[Start of Attachment]
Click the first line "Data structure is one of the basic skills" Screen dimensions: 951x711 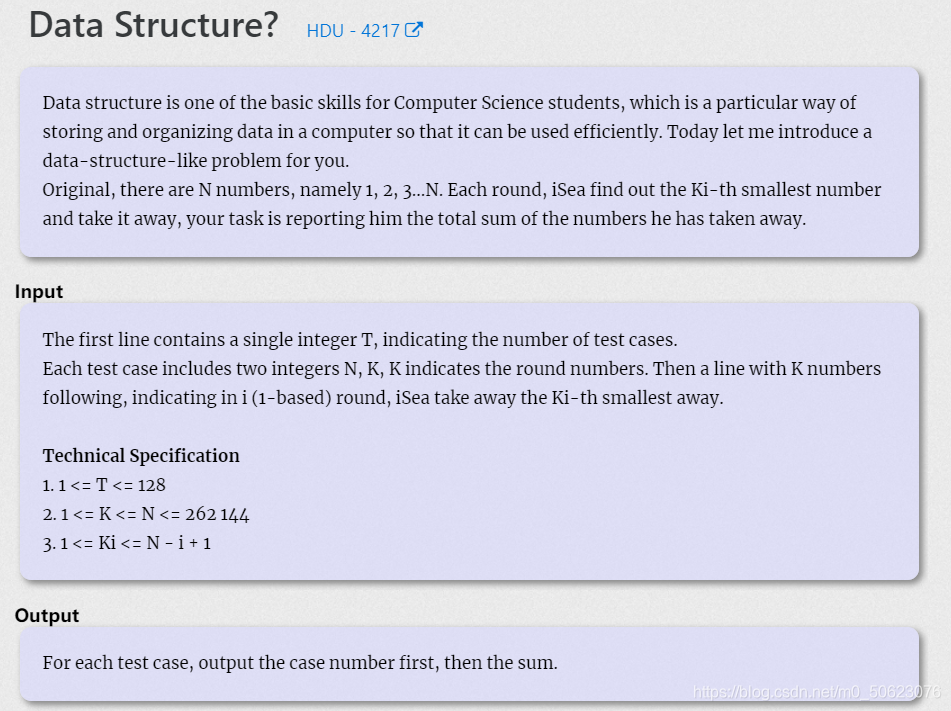tap(449, 103)
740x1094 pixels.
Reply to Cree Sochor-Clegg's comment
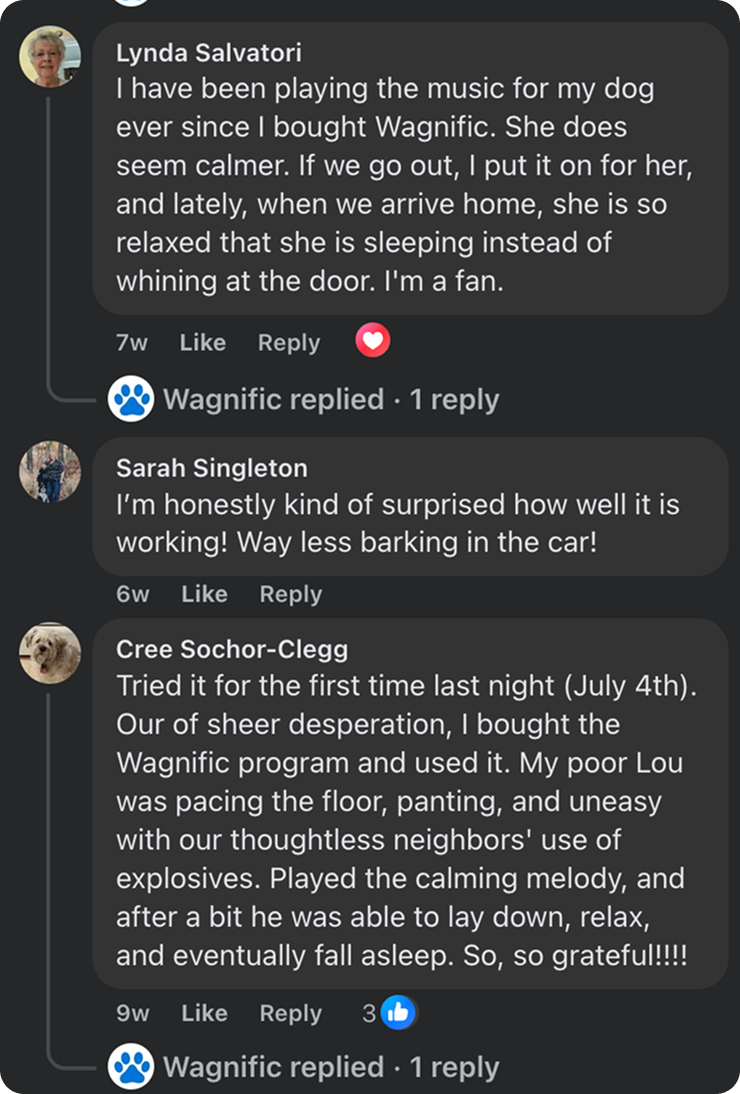tap(291, 1013)
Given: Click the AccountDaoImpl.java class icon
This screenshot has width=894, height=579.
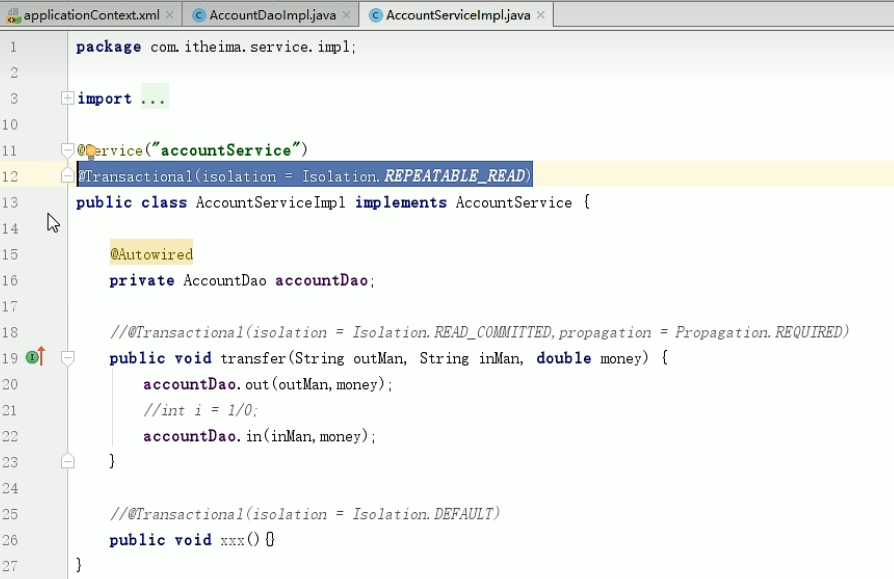Looking at the screenshot, I should (198, 15).
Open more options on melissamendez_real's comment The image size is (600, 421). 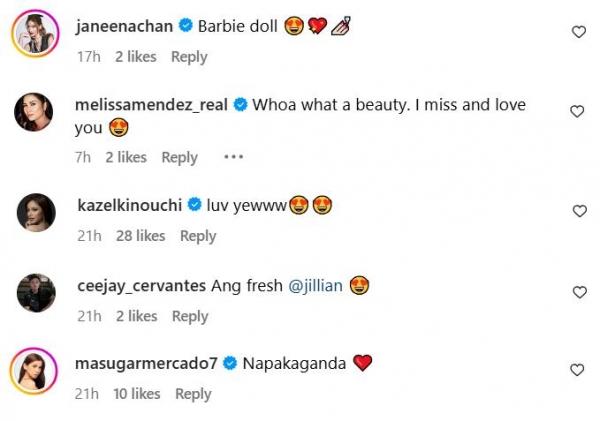(233, 157)
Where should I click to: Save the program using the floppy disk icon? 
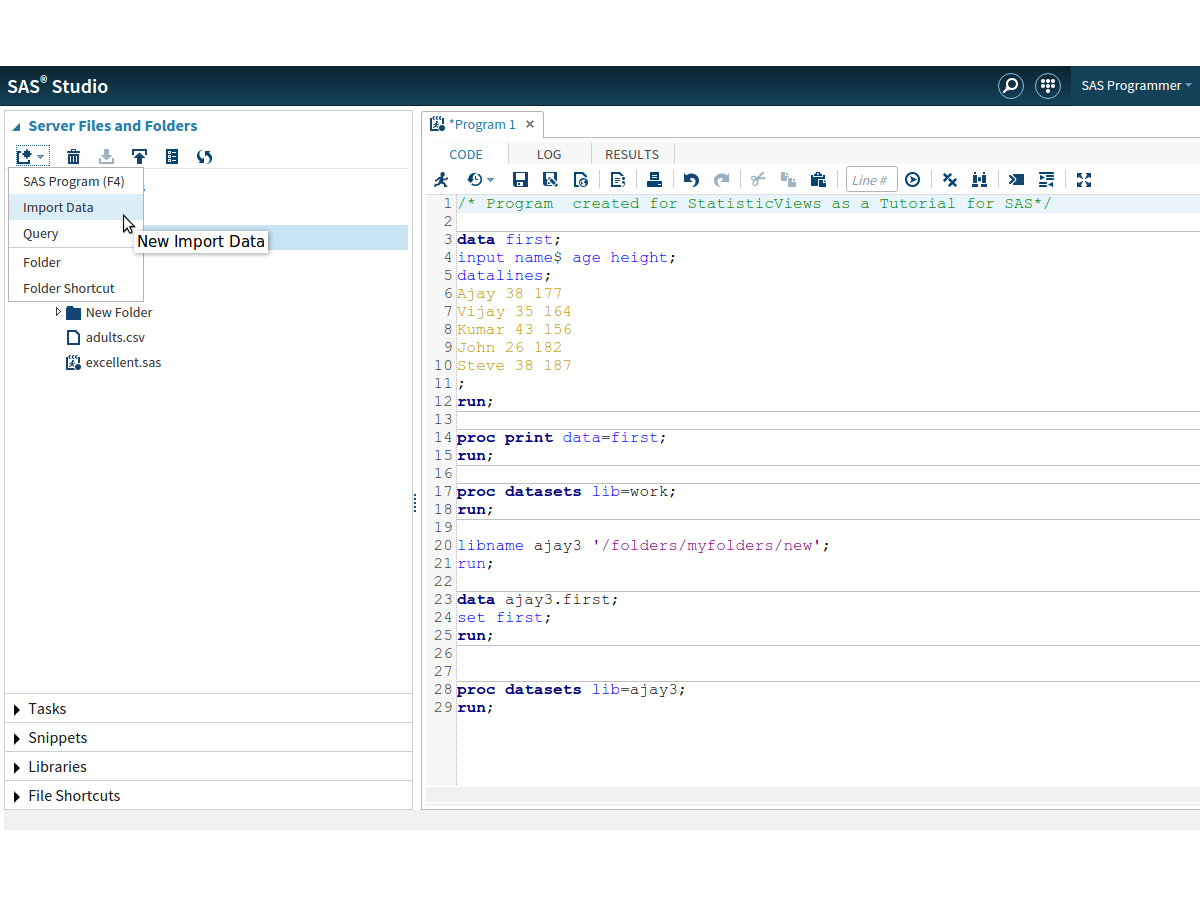click(520, 180)
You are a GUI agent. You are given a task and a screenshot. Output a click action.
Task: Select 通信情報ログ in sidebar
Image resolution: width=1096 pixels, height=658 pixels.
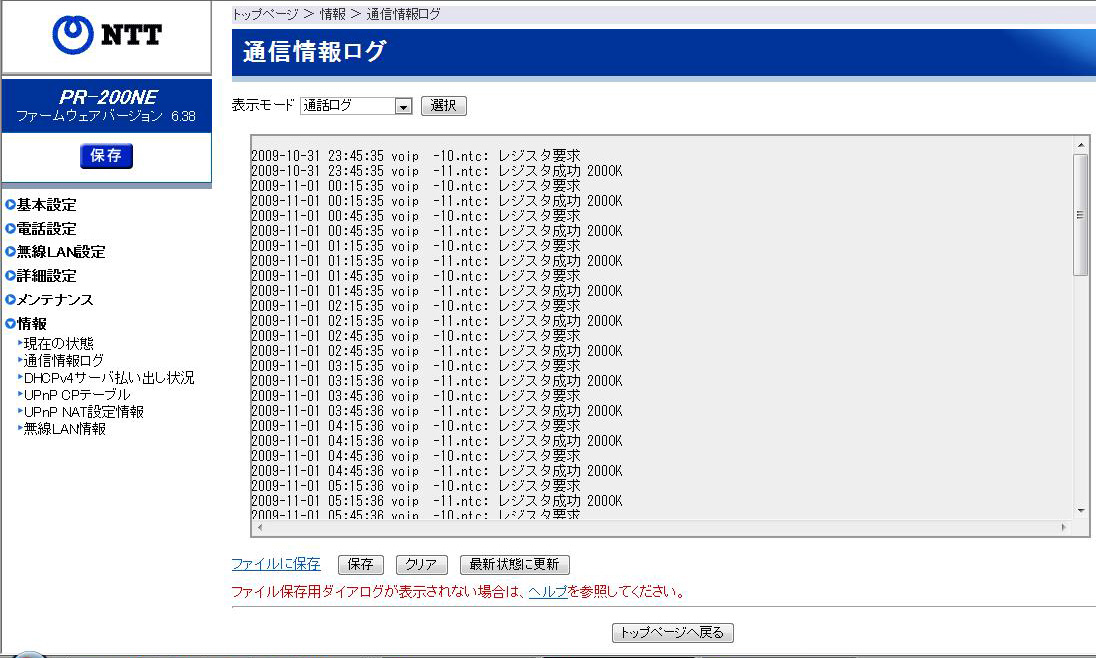[64, 361]
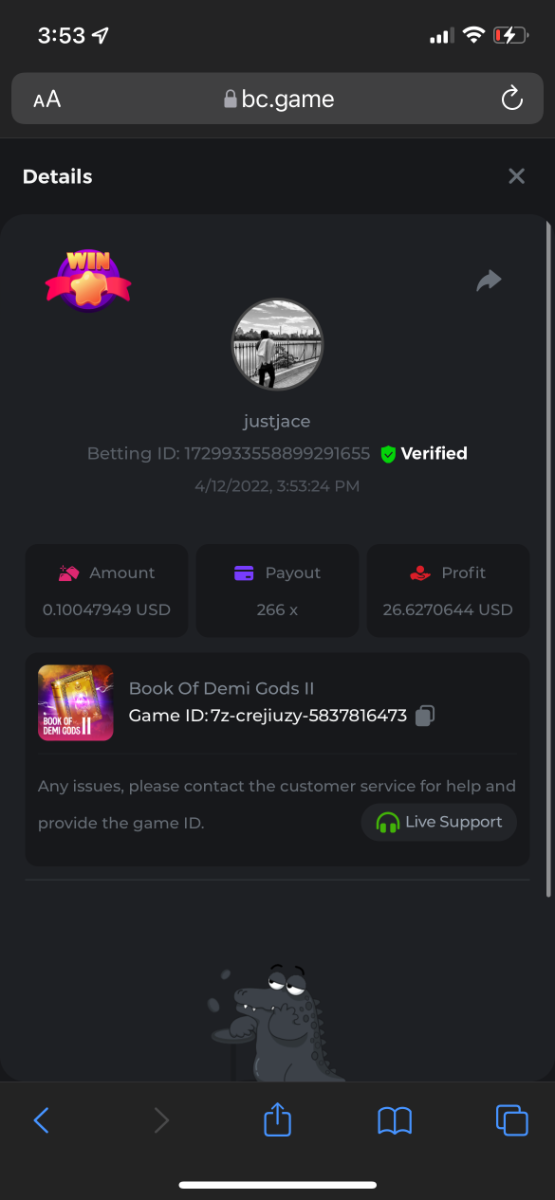
Task: Open Live Support chat
Action: [x=439, y=822]
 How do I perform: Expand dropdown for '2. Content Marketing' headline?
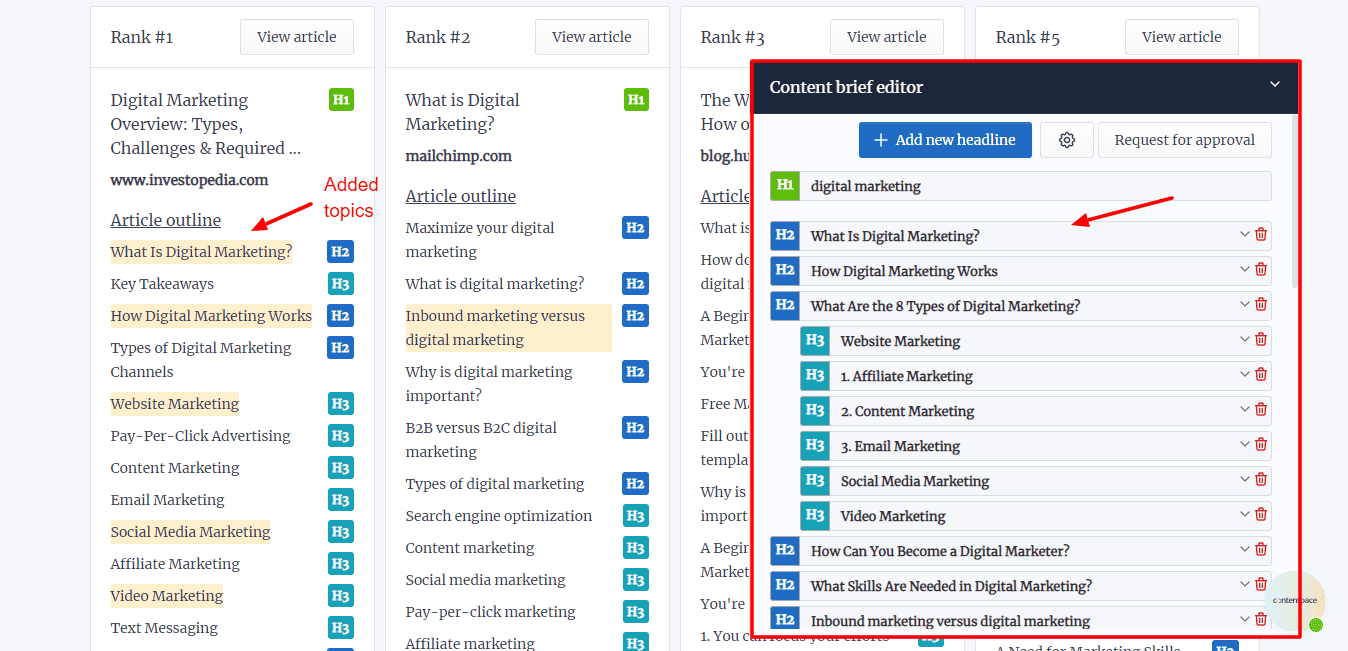(1244, 410)
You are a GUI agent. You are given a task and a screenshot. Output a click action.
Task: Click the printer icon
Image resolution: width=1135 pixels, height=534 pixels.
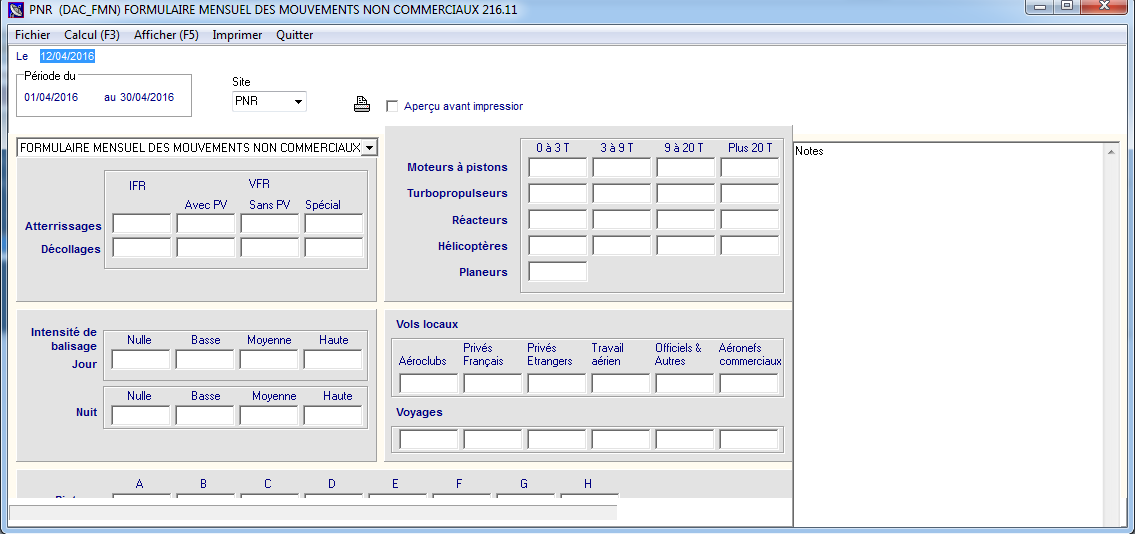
[End of Attachment]
ACTIVITY:
Please give again only the lines from the one containing "Image resolution: width=1096" through the last line of the entries above, exactly as they stand and without pictures.

ANSWER TO THIS EXERCISE:
Image resolution: width=1096 pixels, height=658 pixels.
[64, 361]
Task: Open Live Support chat
Action: [x=439, y=822]
 How do I perform: Expand dropdown for '2. Content Marketing' headline?
(1244, 410)
You are a GUI agent. You are given a task and a screenshot. Output a click action.
Task: Click the printer icon
Image resolution: width=1135 pixels, height=534 pixels.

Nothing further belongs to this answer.